** EXTRACT TO READ follows **

Women and colon cancer: It’s good to be in control
Dr. Monica Borkar
Updated: March 11, 2013 12:46PM
Women typically like to know, plan and arrange everything ahead of time.
That can be a good thing, especially when it comes to the third leading cause of female cancer deaths in the country.
Women under 50 often think, “But I’m too young to get colon cancer.” The reality is it’s more prevalent than you think. And just 52 percent of women who should be getting screened actually are, leaving a startling 48 percent at an increased risk. Although colon cancer is seen most often in women over 50, there are several ways to dramatically decrease your chances of getting it before you even reach the big birthday.
Studies have shown that women, especially African Americans, are getting diagnosed more often in their 40s. But prevention starts well before then. Simple actions like watching what you eat, including limiting red or processed meat and increasing your fiber intake can dramatically reduce your risk of testing positive for colon cancer. Limiting alcohol intake to one drink a day and exercising regularly can help too. Smoking has never been good for the body, so it’s best to kick the habit.
But the best act of control? Getting tested. The word “colonoscopy” can make us cringe, but the actual procedure is far less uncomfortable than you may think. In fact, the scariest part is often convincing ourselves it’s worse than it really is.

** End of EXTRACT TO READ **

§ **ASSIGNED TASK**: Please reproduce the passage of the colon cancer article from "Women and colon" to "ahead of time.", word for word.

** INPUT DATA follows **

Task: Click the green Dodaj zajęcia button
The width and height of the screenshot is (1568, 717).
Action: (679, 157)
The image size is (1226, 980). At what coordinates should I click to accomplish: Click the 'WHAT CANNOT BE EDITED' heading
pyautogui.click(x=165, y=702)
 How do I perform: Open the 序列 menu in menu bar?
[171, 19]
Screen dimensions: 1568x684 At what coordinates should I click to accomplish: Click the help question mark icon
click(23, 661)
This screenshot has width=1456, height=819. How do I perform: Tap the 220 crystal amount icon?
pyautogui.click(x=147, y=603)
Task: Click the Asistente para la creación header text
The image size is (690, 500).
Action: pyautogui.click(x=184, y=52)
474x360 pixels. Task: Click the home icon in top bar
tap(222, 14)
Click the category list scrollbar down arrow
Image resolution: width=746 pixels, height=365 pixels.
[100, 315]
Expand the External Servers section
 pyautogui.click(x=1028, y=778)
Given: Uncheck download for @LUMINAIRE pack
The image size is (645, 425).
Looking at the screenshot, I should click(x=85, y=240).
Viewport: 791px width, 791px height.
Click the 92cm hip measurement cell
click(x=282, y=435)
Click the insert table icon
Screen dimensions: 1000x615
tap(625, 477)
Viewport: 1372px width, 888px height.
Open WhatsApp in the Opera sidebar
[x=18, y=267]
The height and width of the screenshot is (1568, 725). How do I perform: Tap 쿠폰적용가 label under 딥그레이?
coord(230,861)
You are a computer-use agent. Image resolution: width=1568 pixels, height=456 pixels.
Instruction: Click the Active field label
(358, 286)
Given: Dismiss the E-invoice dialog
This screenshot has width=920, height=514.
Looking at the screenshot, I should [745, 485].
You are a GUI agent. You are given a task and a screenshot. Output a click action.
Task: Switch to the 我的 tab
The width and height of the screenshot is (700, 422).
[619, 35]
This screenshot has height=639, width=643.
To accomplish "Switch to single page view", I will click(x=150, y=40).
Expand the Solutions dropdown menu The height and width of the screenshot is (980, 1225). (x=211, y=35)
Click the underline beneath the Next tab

** End of INPUT DATA **

§ **OUTPUT**:
Women and colon cancer: It’s good to be in control
Dr. Monica Borkar
Updated: March 11, 2013 12:46PM
Women typically like to know, plan and arrange everything ahead of time.